Non-Kubernetes Environments
Telegen supports trace correlation in non-Kubernetes environments using file path-based correlation.
How It Works
In non-K8s environments (VMs, bare metal):
- eBPF identifies log file - Uses the file path as correlation key (
path:/var/log/myapp/application.log) - Same key at read time - Filelog uses the same file path for lookup
- Correlation matches - Trace context retrieved and attached
Configuration
logs:
log_enricher:
enabled: true
target_paths:
- /var/log/myapp/*.log
- /opt/app/logs/*.log
filelog_correlation: true
filelog:
enabled: true
include:
- /var/log/myapp/*.log
- /opt/app/logs/*.log
trace_context_enrichment:
enabled: true
tolerance: 100ms
Correlation Keys
| Environment | Key Format | Example |
|---|---|---|
| Kubernetes | cid:<container_id> |
cid:abc123def456 |
| Non-K8s | path:<file_path> |
path:/var/log/myapp/app.log |
OTLP Compliance
All logs are emitted as fully OTLP-compliant log records.
Log Record Structure
# Full OTLP LogRecord
resource:
attributes:
service.name: "my-service"
k8s.pod.name: "my-service-7b5f8d4c9b-x2kpq"
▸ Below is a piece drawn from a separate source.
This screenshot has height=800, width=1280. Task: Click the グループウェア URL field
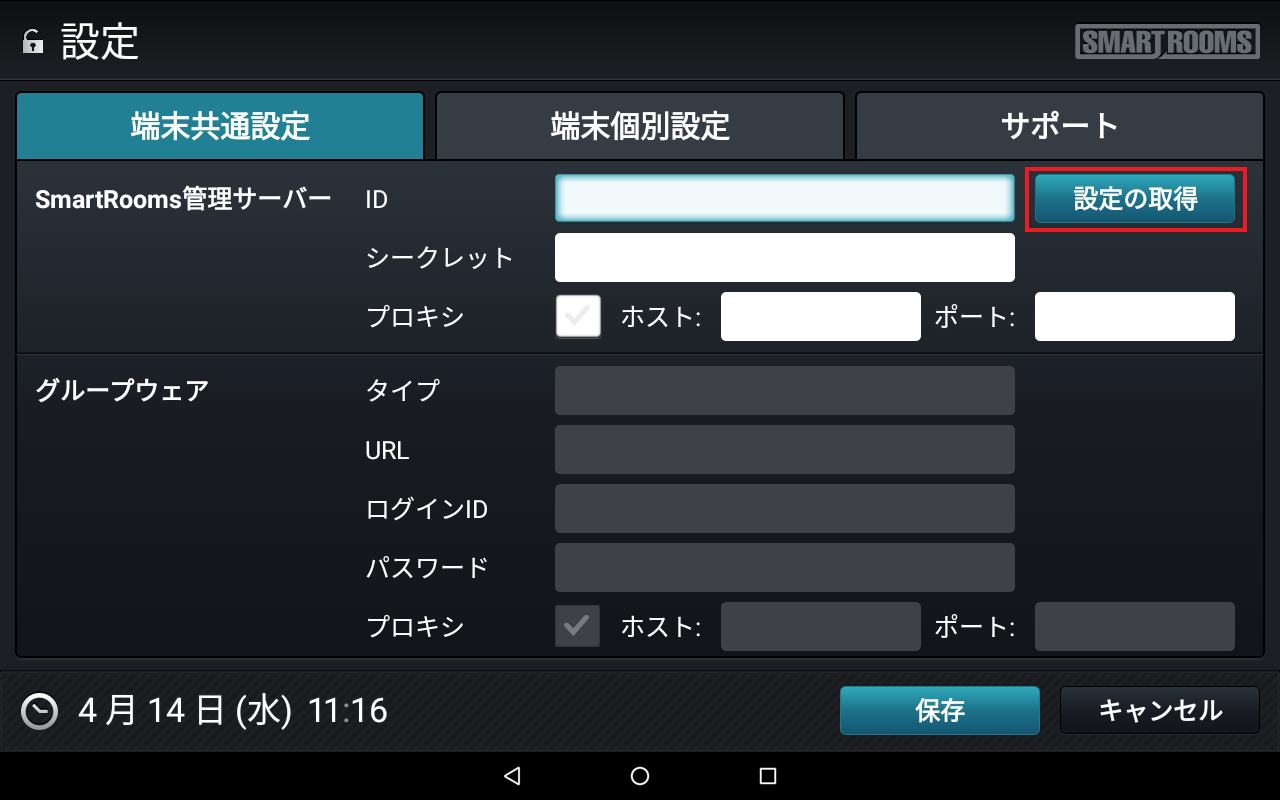(x=785, y=450)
k8s.namespace.name: "production"
k8s.node.name: "worker-01"
host.name: "worker-01"
scope:
name: "telegen.logs"
version: "2.10.1"
log_record:
time_unix_nano: 1706695800123456789
observed_time_unix_nano: 1706695800200000000
severity_number: 9
severity_text: "INFO"
body:
string_value: "User login successful"
attributes:
- key: "user_id"
value: { string_value: "12345" }
- key: "log.file.path"
value: { string_value: "/var/log/containers/my-service_default_app-abc123.log" }
trace_id: "4bf92f3577b34da6a3ce929d0e0e4736"
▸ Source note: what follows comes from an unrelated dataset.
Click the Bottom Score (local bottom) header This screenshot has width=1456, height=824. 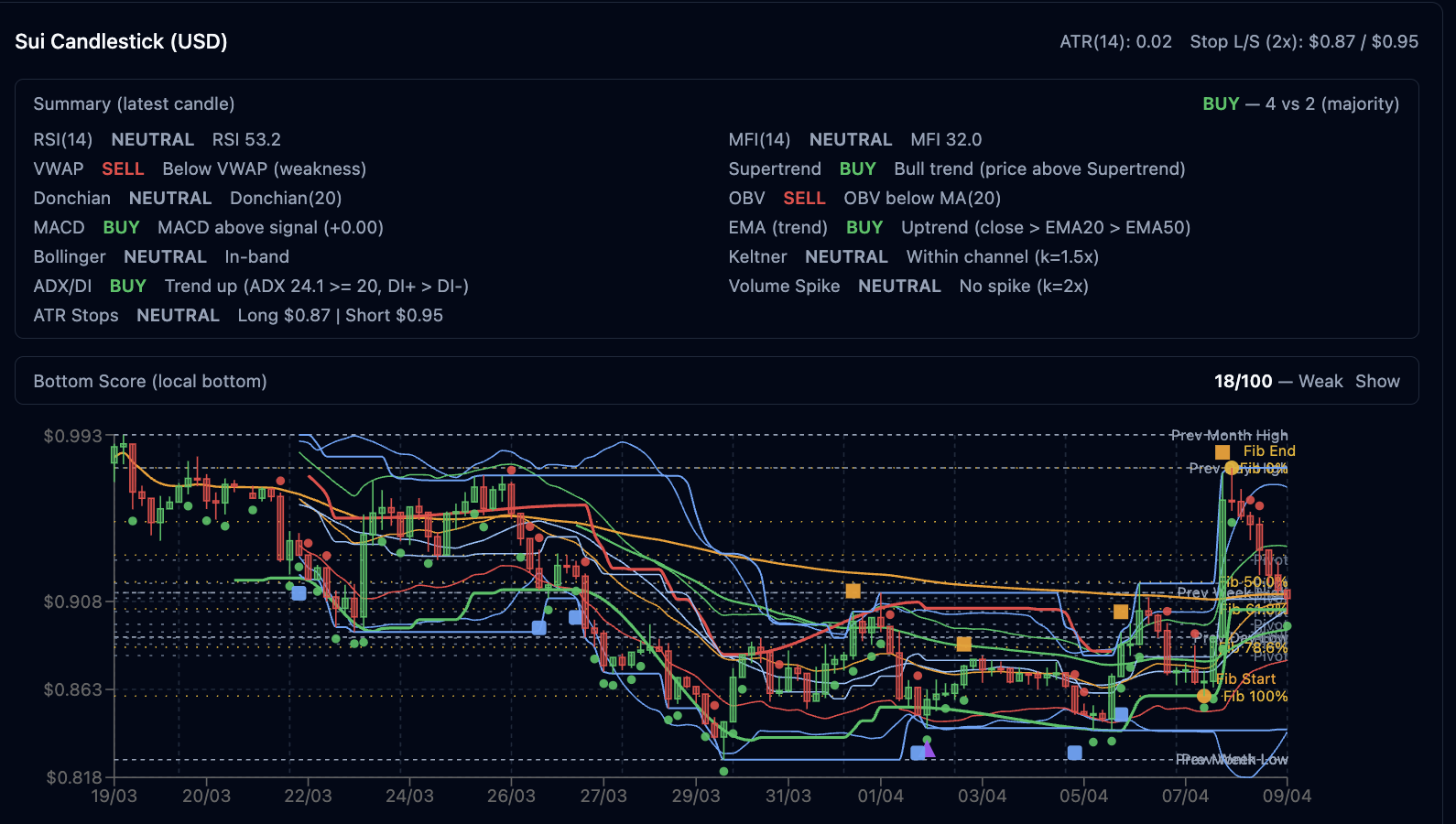pyautogui.click(x=150, y=381)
span_id: "00f067aa0ba902b7"
flags: 1
Semantic Conventions
Telegen follows OpenTelemetry semantic conventions:
| Attribute | Description |
|---|---|
log.file.path |
Source file path |
log.iostream |
stdout or stderr |
container.runtime |
docker, containerd, cri-o |
exception.type |
Exception class name |
exception.message |
Exception message |
exception.stacktrace |
Full stack trace |
Troubleshooting
Trace Context Not Appearing
- Check log_enricher is enabled:
telegen config validate | grep log_enricher - Verify eBPF programs loaded:
telegen status | grep -A5 "Log Enricher" - Check tolerance window:
- Default 100ms should work for most cases
- Increase if logs have high latency to disk
Missing Kubernetes Metadata
- Verify log path format:
ls -la /var/log/containers/ - Check symlink resolution:
/var/log/containers/*.logshould symlink to/var/log/pods/
Performance Tuning
logs:
filelog:
# Batch size for OTLP export
batch_size: 1000
# Flush interval
flush_interval: 1s
# Max concurrent files
max_concurrent_files: 100
log_enricher:
# Correlation cache settings
cache_ttl: 30s
cache_max_entries: 100000
cache_bucket_size: 100ms
Metrics
Telegen exposes self-monitoring metrics for the log pipeline:
# Log lines processed
telegen_logs_records_total{source="filelog", k8s_namespace="default"} 1234567
# Trace enrichment success rate
telegen_logs_trace_enriched_total{method="cache"} 98765
telegen_logs_trace_enriched_total{method="json"} 45678
# Cache hit rate
telegen_correlation_cache_hits_total 98765
telegen_correlation_cache_misses_total 1234
# Parse errors
telegen_logs_parse_errors_total{parser="docker_json"} 12